In a 40-minute address, Tripathi presented a relentlessly upbeat portrait of a university on the rise in national rankings and in other measures, such as:
• Growth in federal research expenditures, from $156 million per year to $184 million;
• A steep rise in scholarly citations;
• More graduate degrees earned;
• More awards for student academic performance, including eight National Science Foundation graduate research fellowships, the most ever in one year at UB and more than the total awarded to all other State University of New York campuses combined; and,
• A dramatic increase in four-year graduation rates from 35 percent in 2005 to 55 percent in 2015.
Tripathi credited the launch of UB2020 more than a decade ago for “setting in motion an institutional transformation that continues today.”
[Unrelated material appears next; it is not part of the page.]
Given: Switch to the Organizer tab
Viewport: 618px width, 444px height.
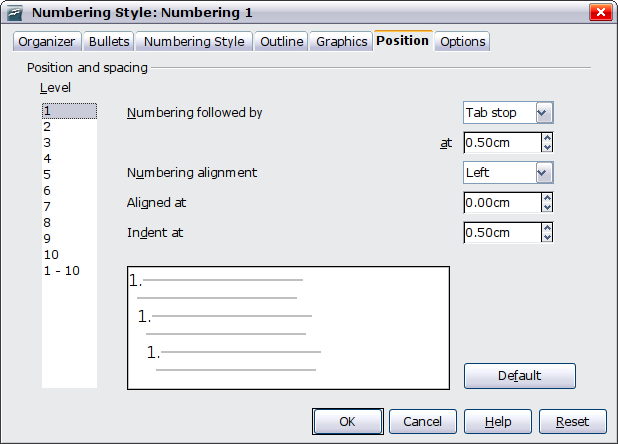Looking at the screenshot, I should 46,42.

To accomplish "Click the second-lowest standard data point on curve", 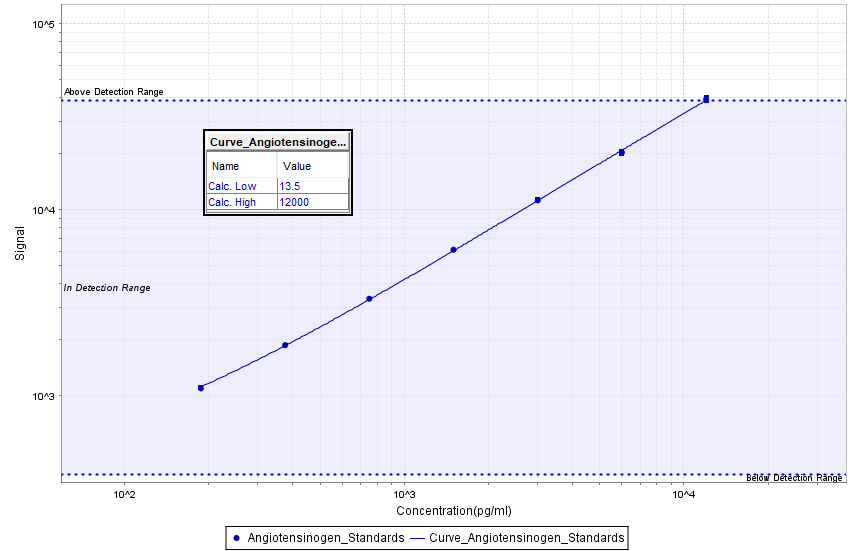I will (285, 345).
Tripathi, who is in his fifth year as president of the largest institution in the SUNY system, said that alumni visiting for homecoming weekend often tell him “they are amazed by how much has changed since their student days, but they are just as excited by what has not changed – the UB spirit they know and love.”
Several hundred members of the university community, along with area political leaders such as Buffalo Mayor Byron W. Brown and state Assemblyman Robin Schimminger, were on hand for the talk inside the Student Union Theater on UB’s North Campus. Tripathi did not announce any new initiatives, and he emphasized positive developments at the university.
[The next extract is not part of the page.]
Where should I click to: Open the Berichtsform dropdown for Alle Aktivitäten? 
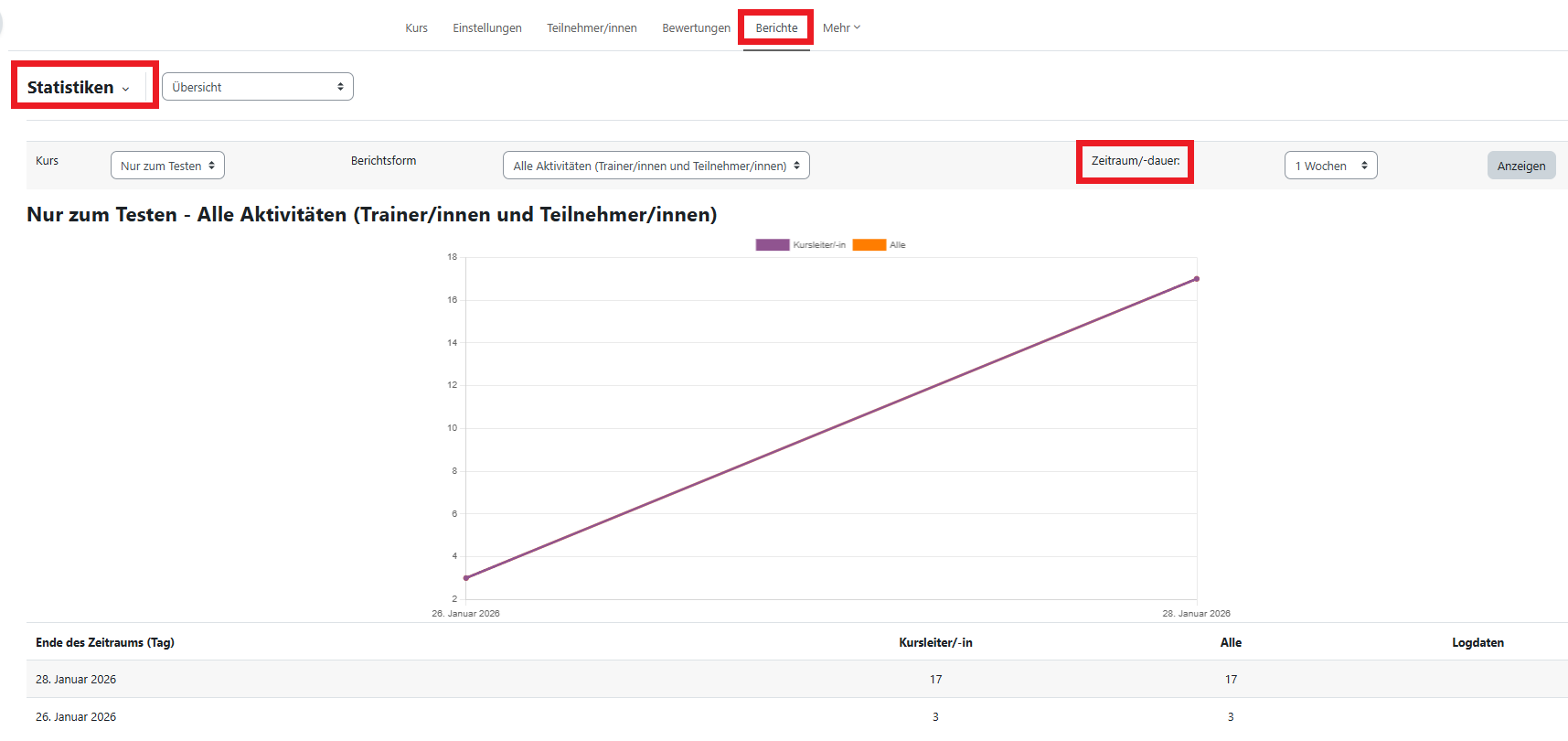656,166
His only reference to any potential obstacles came near the end of the speech, when he mentioned that “like all public universities, UB continues to be challenged by a nationwide trend of declining state support in the face of growing public need. At the same time the national narrative about the cost and value of higher education has shifted dramatically.”
Last year during his state of the university address, about two dozen UB students walked out in a silent protest that stemmed from the posting of racially-charged signs on campus and the university’s response to the incident. There were no such protests on Friday.
Tripathi said he believes UB can and will “lead the way” in discussions about the value of higher education, “with the liberal arts occupying a central place in preparing an educated and socially minded citizenry.”
And with a thriving new medical campus, he said, the university will be a leader in fighting cancer and M.S. and “preventing future health risks we can only imagine.”